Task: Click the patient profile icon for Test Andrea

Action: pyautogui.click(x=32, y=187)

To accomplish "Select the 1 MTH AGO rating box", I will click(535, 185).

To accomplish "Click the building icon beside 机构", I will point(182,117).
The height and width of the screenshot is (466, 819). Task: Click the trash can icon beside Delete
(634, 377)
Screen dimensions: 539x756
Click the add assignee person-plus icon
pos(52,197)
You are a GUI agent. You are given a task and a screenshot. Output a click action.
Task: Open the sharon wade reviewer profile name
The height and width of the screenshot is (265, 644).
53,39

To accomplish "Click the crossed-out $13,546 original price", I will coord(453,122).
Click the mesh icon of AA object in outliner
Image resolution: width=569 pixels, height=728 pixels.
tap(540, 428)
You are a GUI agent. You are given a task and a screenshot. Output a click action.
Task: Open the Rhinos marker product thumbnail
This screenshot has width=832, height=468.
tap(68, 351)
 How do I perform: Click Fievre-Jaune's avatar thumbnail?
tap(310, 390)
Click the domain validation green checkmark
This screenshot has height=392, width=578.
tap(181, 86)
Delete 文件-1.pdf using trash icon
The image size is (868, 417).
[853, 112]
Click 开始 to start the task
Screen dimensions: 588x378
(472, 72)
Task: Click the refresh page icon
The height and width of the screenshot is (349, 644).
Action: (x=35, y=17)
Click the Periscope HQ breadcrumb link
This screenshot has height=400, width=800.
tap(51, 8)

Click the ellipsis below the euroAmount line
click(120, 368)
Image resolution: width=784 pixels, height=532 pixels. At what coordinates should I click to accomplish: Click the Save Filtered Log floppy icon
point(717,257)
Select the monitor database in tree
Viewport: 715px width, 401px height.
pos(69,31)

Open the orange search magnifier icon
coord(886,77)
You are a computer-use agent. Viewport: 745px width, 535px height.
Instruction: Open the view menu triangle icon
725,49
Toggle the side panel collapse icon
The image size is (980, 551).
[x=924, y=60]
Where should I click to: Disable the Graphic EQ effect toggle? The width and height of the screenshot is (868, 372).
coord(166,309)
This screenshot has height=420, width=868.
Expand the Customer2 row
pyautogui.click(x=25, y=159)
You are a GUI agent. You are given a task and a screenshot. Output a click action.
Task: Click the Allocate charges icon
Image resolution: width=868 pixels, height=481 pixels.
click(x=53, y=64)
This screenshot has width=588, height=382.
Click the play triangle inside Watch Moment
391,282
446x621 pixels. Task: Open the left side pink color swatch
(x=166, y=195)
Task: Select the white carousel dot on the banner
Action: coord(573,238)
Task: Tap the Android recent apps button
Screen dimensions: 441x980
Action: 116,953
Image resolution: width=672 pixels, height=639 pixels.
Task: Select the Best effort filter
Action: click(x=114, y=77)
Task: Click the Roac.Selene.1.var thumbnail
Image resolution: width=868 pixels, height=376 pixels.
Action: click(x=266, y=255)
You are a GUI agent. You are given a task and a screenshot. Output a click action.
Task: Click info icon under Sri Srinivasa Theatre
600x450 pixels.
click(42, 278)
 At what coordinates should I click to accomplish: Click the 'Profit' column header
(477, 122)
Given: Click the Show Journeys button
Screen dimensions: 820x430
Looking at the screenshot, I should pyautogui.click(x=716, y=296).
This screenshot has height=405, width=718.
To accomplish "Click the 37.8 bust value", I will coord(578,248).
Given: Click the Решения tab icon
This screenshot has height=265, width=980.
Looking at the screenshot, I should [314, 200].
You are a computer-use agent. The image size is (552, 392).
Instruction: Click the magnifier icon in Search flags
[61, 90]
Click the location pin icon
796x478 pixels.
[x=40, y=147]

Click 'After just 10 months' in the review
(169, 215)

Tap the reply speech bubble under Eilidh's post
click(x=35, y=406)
○ ○ ○ ○ ○ ○ ○
[TASK GOAL] Transcribe each line of the data above, unaltered, from the one where "446x621 pixels. Task: Open" appears to the one where "Given: Click the Решения tab icon" appears, inclusive of both.

[OUTPUT FOR THIS TASK]
446x621 pixels. Task: Open the left side pink color swatch
(x=166, y=195)
Task: Select the white carousel dot on the banner
Action: coord(573,238)
Task: Tap the Android recent apps button
Screen dimensions: 441x980
Action: 116,953
Image resolution: width=672 pixels, height=639 pixels.
Task: Select the Best effort filter
Action: click(x=114, y=77)
Task: Click the Roac.Selene.1.var thumbnail
Image resolution: width=868 pixels, height=376 pixels.
Action: click(x=266, y=255)
You are a GUI agent. You are given a task and a screenshot. Output a click action.
Task: Click info icon under Sri Srinivasa Theatre
600x450 pixels.
click(42, 278)
 At what coordinates should I click to accomplish: Click the 'Profit' column header
(477, 122)
Given: Click the Show Journeys button
Screen dimensions: 820x430
Looking at the screenshot, I should pyautogui.click(x=716, y=296).
This screenshot has height=405, width=718.
To accomplish "Click the 37.8 bust value", I will coord(578,248).
Given: Click the Решения tab icon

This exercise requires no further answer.